Tambora still Great

Tambora Mountain Fact :

Location: 8.3S, 118.0E
Elevation: 9,348 feet (2,850 m)


Space Shuttle photo STS049-097-054 taken in May 1992 and looking northeast across Tambora.

Tambora is a volcanoes, forming the Sanggar peninsula of Sumbawa Island. The diameter of the volcano at sea-level is about 38 miles (60 km). Prior to the 1815 eruption, the volcano may have been as tall as 13,000 feet (4,000 m). The 1815 eruption formed a caldera about 4 miles (6 km) in diameter. The caldera is 3,640 feet (1,110 m) deep.

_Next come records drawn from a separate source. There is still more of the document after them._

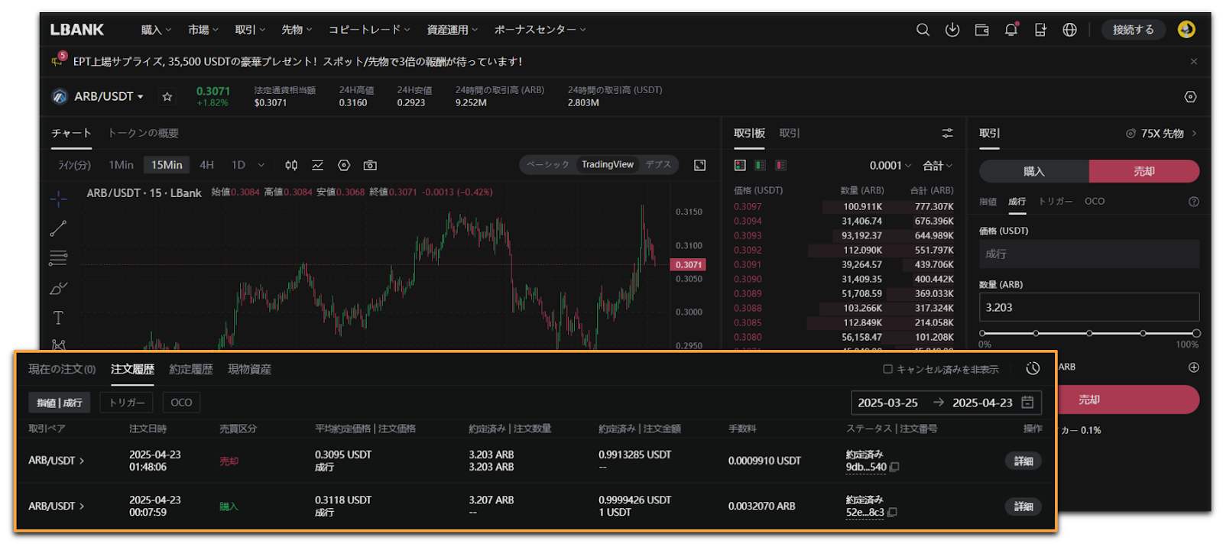Switch to the sell (売却) toggle
1223x547 pixels.
1144,171
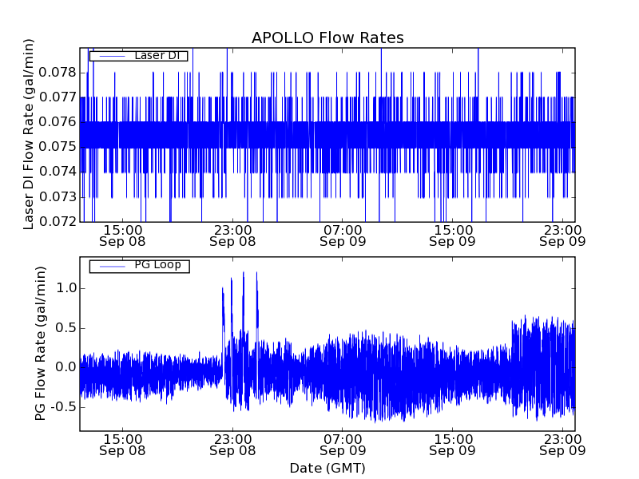639x479 pixels.
Task: Click 15:00 Sep 08 tick under bottom plot
Action: coord(122,445)
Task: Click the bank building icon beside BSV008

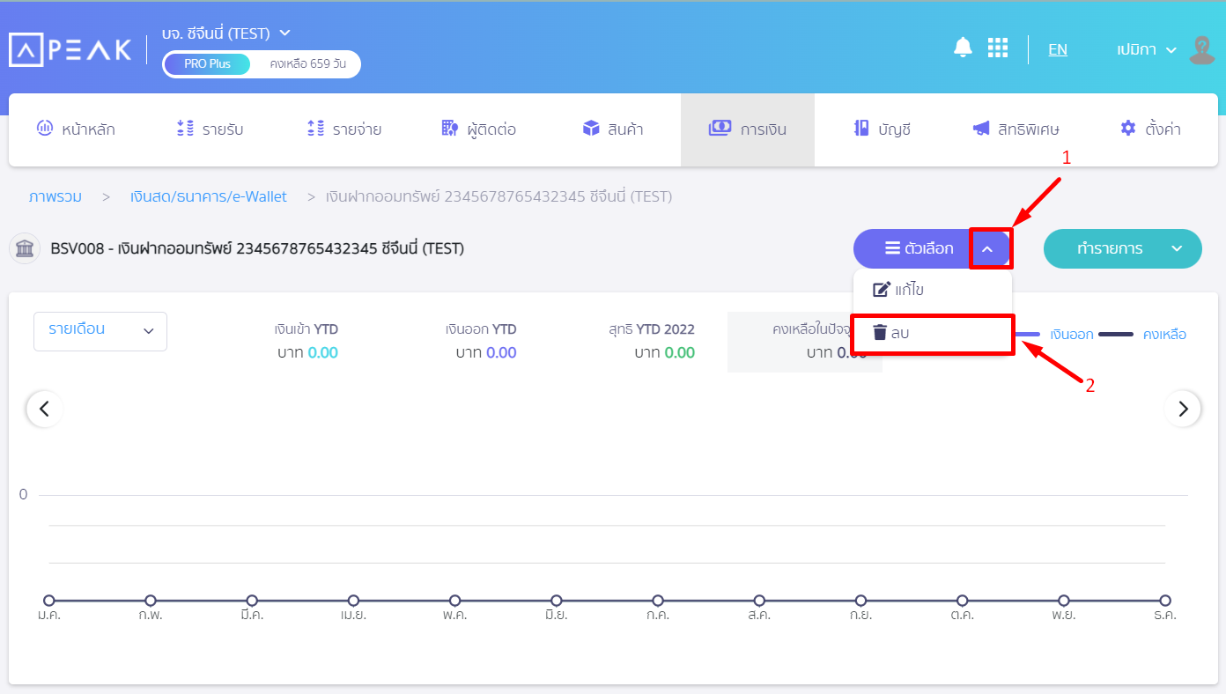Action: point(25,249)
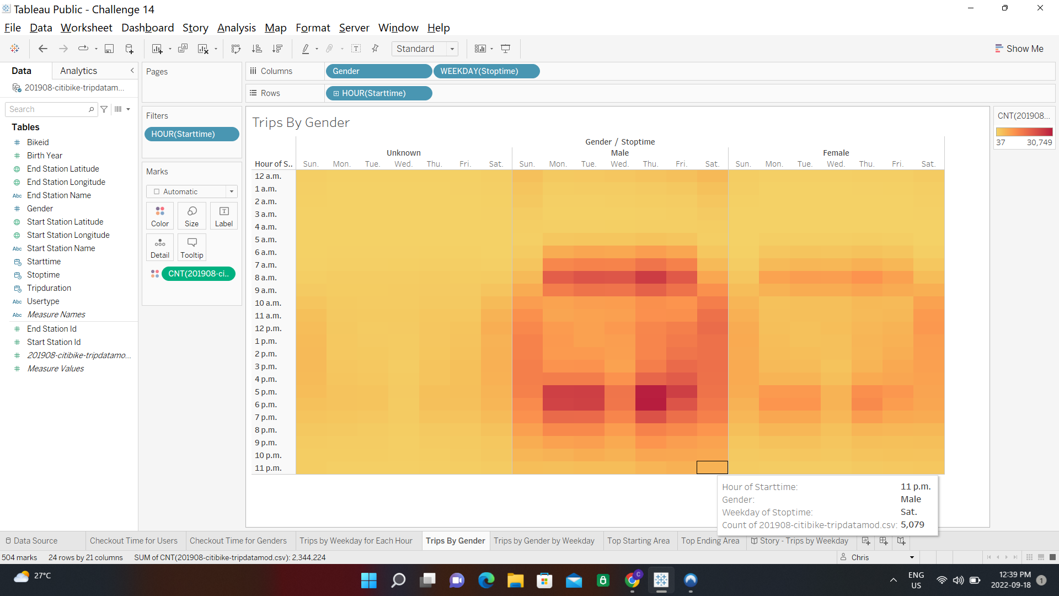This screenshot has width=1059, height=596.
Task: Click the New Worksheet toolbar icon
Action: [157, 49]
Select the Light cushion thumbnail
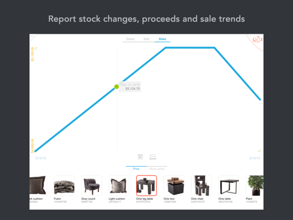 click(x=119, y=186)

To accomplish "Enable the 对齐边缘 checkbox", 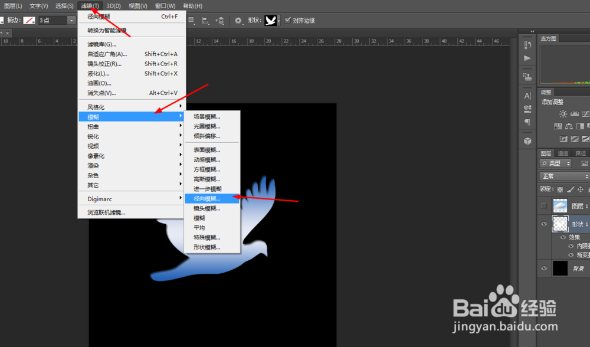I will coord(288,19).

The 1815 eruption of Tambora was the largest eruption in historic time. About 150 cubic kilometers of ash were erupted (about 150 times more than the 1980 eruption of Mount St. Helens). Ash fell as far as 800 miles (1,300 km) from the volcano. In central Java and Kalimantan, 550 miles (900 km) from the eruption, one centimeter of ash fell. The Volcanic Explosivity of the eruption was 7. The eruption column reached a height of about 28 miles (44 km). The collapse of the eruption column produced numerous pyroclastic flows. As these hot pyroclastic flows reached the ocean where they caused additional explosions. During these explosions, most of the fine-fraction of the ash was removed. The eruption formed a caldera. An estimated 92,000 people were killed by the eruption. About 10,000 direct deaths were caused by bomb impacts, tephra fall, and pyroclastic flows. An estimated 82,000 were killed indirectly by the eruption by starvation, disease, and hunger.

The 1815 eruption of Tambora caused the "Year without a Summer." Daily minimum temperatures were abnormally low in the northern hemisphere from late spring to early autumn. Famine was widespread because of crop failures.